Der Tatort: Am 15. Mai 2006 wurde die Unternehmerin Charlotte Böhringer in der Penthousewohnung über dem Parkhaus in der Baaderstraße erschlagen. (Foto: Robert Haas)

Benedikt T. hat den Mord an der Münchner Parkhausbesitzerin Charlotte Böhringer stets bestritten. Nun erwägt sein Anwalt, eine Verfassungsbeschwerde einzureichen.

Von Joachim Mölter

Der Mord an der Münchner Parkhausbesitzerin Charlotte Böhringer ist lange her, im Mai 2026 jährt er sich zum 20. Mal. Das Urteil ist auch längst gesprochen, Böhringers Neffe Benedikt T. musste deswegen ins Gefängnis. Der Fall könnte aber noch das Bundesverfassungsgericht in Karlsruhe beschäftigen. T.s Anwalt Peter Witting überlegt, eine Verfassungsbeschwerde einzureichen, „wenn jetzt wieder gegen uns entschieden würde“. Den als „Parkhausmord“ bekannt gewordenen Fall hat er jedenfalls noch nicht zu den Akten gelegt, er geht in eine wieder mal entscheidende Phase.

Benedikt T. hat die Tat stets bestritten, er ist im April 2023 auf Bewährung aus der Haft entlassen worden. Er könnte die Sache auf sich beruhen lassen, aber er kämpft um seine Rehabilitierung, um einen Freispruch. Das im August 2008 vom Landgericht München gefällte Urteil beruhte auf einer Kette von 14 Indizien, von denen man einige auch entlastend für ihn hätte auslegen können, fanden etliche Juristen.

T.s Anwalt hat bereits dreimal eine Wiederaufnahme des Verfahrens beantragt, 2012 und 2019 scheiterte er jeweils in letzter Instanz am Oberlandesgericht (OLG) München. Dort liegt nun auch sein dritter Wiederaufnahmeantrag aus dem Jahr 2022 zur Entscheidung. Witting hat erst kürzlich noch eine Stellungnahme abgegeben.

Beim dritten Versuch schien er erstmals Aussicht auf Erfolg zu haben.

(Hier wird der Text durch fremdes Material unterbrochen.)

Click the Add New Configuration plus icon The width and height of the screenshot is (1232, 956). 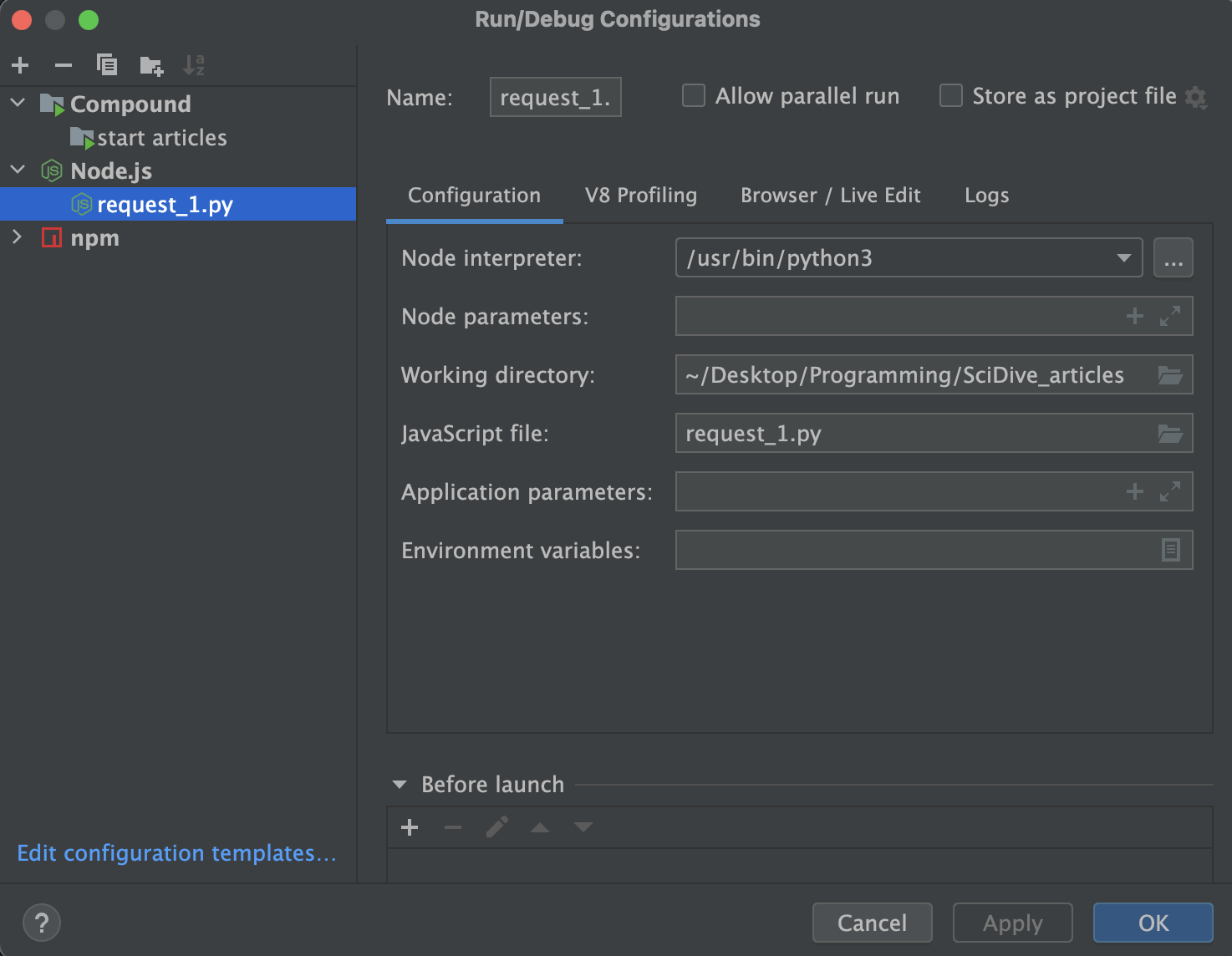[x=21, y=65]
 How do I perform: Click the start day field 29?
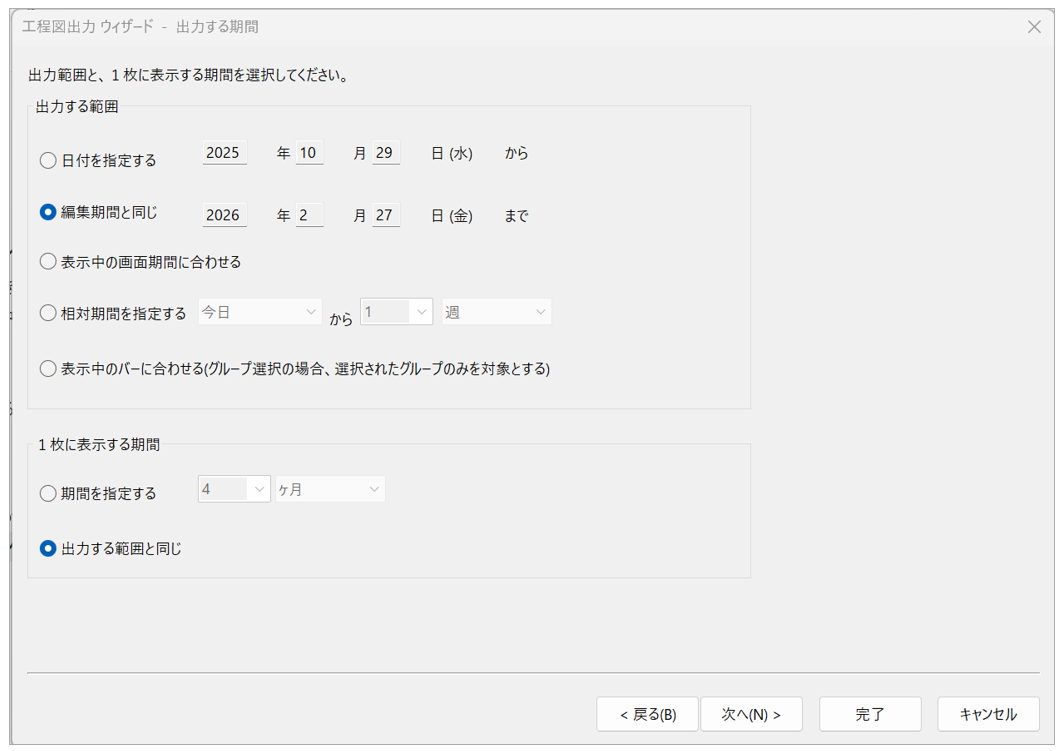pos(386,153)
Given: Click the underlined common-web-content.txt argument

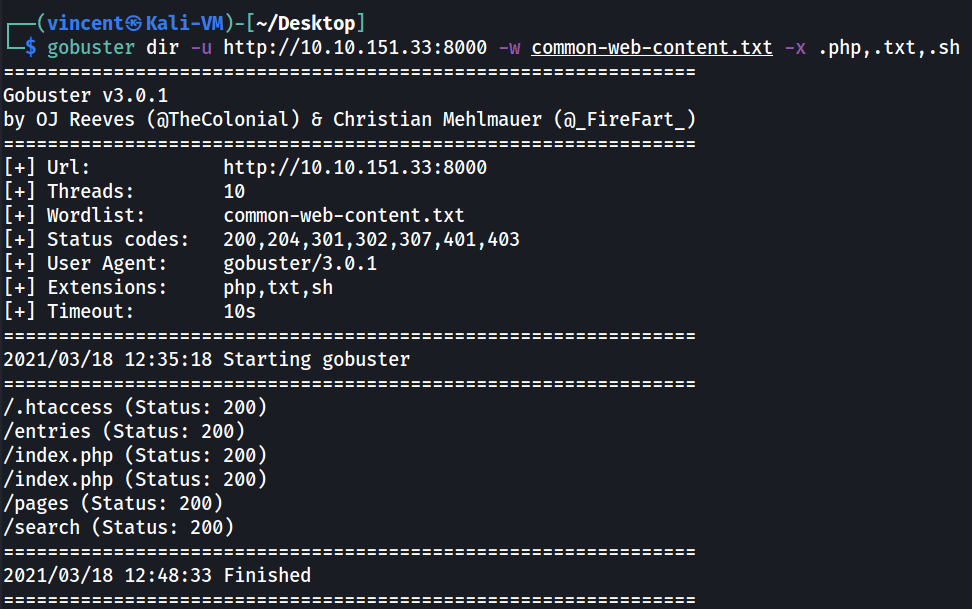Looking at the screenshot, I should tap(652, 47).
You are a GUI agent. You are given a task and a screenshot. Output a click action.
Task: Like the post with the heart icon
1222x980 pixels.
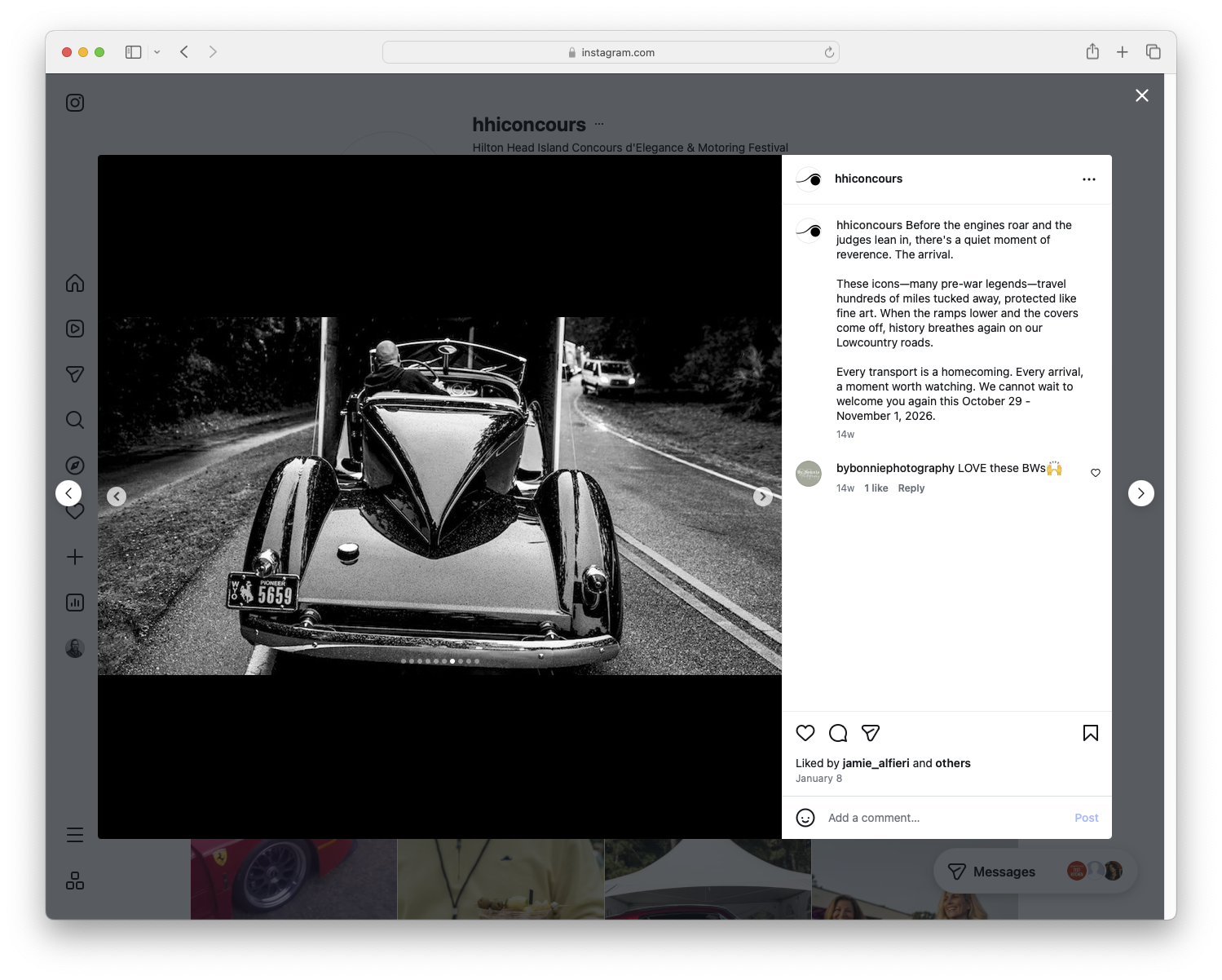805,733
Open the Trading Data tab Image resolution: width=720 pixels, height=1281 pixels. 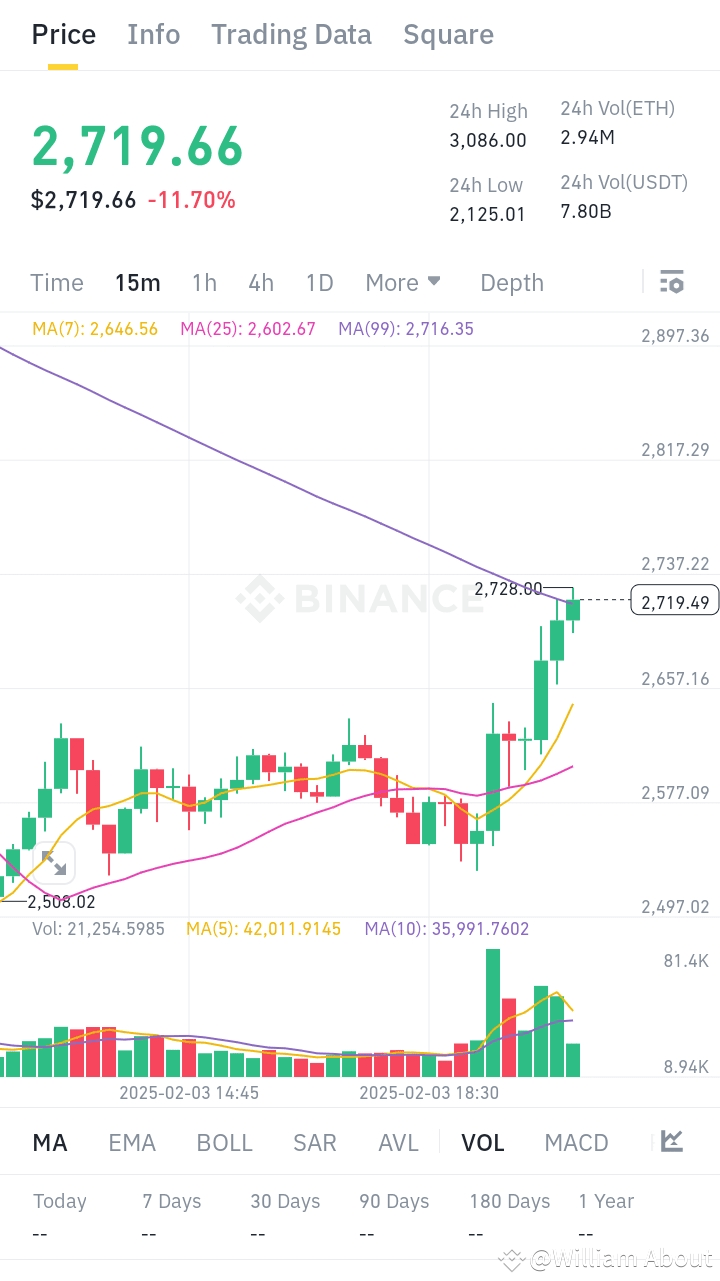point(291,34)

Nach mehr als zwei Jahren Aktenstudium hielt das mit der Prüfung beauftragte Landgericht Augsburg zumindest zwei der vorgebrachten Argumente für so überzeugend, dass es Wittings Antrag Anfang Dezember 2024 in diesen Punkten für zulässig erklärte. Gegen diesen Beschluss legte die Augsburger Staatsanwaltschaft umgehend Beschwerde ein; der schloss sich die Generalstaatsanwaltschaft München zwischenzeitlich an. Nach weiteren Schriftwechseln wartet Witting nun auf das Votum des OLG.

Falls es den ursprünglichen Beschluss verwerfen und damit erneut gegen seinen Mandanten entscheiden sollte, will der Anwalt beim Bundesverfassungsgericht nachfragen, „ob die Aufhebung der Landgerichts-Entscheidung noch mit dem Verfassungsrecht vereinbar ist“. Witting findet, dass Staatsanwaltschaften und Oberlandesgericht „die Voraussetzungen für ein Wiederaufnahmeverfahren zu eng auslegen“, wenn sie nun auch seinen dritten Antrag ablehnen. Die enge Auslegung mache es „nahezu unmöglich, mit einem Wiederaufnahmeantrag zum Erfolg zu kommen“.

Die vom Landgericht Augsburg anerkannten Punkte drehen sich um Tatablauf sowie eine Zeugin. Anhand neuer Hilfsmittel ermittelten Gutachter einen Tathergang, der im Widerspruch zu dem steht, den das Landgericht München in seinem Urteil rekonstruiert hatte. Zudem erhärteten sich Zweifel an Aussagen einer maßgeblichen Zeugin im Prozess. Aus beidem ergibt sich, dass nicht nur T. als Täter in Frage käme. Ein anderer war im Urteil aber kategorisch ausgeschlossen worden.

Wenn die Auflösung dieser Widersprüche kein Anlass seien für ein neues Verfahren, stelle sich ihm die grundsätzliche Frage, „ob die Hürden für ein Wiederaufnahmeverfahren nicht zu hoch sind“, so Witting. Und diese Frage würde er nicht mehr in München klären lassen wollen, sondern eben in Karlsruhe.